##### SUPPLIED DATA

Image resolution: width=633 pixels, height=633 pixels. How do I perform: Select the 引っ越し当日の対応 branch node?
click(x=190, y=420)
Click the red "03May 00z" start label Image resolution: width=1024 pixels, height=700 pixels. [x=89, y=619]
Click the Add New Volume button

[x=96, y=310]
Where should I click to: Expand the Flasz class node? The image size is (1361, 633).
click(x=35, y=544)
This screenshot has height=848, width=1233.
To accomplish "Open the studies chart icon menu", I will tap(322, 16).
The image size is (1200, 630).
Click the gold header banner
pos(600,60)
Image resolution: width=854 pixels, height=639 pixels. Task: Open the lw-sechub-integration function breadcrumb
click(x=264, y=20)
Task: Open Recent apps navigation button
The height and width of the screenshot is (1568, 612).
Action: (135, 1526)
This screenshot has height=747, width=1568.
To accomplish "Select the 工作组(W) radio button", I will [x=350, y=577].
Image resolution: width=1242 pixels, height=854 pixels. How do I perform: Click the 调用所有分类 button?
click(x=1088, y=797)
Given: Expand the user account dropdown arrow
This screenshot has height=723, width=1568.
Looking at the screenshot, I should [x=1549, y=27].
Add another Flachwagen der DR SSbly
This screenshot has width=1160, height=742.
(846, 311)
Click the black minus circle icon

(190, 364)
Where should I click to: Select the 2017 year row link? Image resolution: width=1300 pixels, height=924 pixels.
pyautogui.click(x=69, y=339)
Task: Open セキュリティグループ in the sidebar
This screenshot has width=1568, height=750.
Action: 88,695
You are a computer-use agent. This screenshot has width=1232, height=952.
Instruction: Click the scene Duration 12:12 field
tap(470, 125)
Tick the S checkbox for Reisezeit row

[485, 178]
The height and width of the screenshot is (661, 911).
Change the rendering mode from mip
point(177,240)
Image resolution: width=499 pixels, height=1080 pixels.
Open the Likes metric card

##########

| PROBLEM DESCRIPTION |
Read through the entries above and copy each line that has the string "accomplish" in it.

| TASK RESPONSE |
To accomplish "Open the studies chart icon menu", I will tap(322, 16).
To accomplish "Select the 工作组(W) radio button", I will [x=350, y=577].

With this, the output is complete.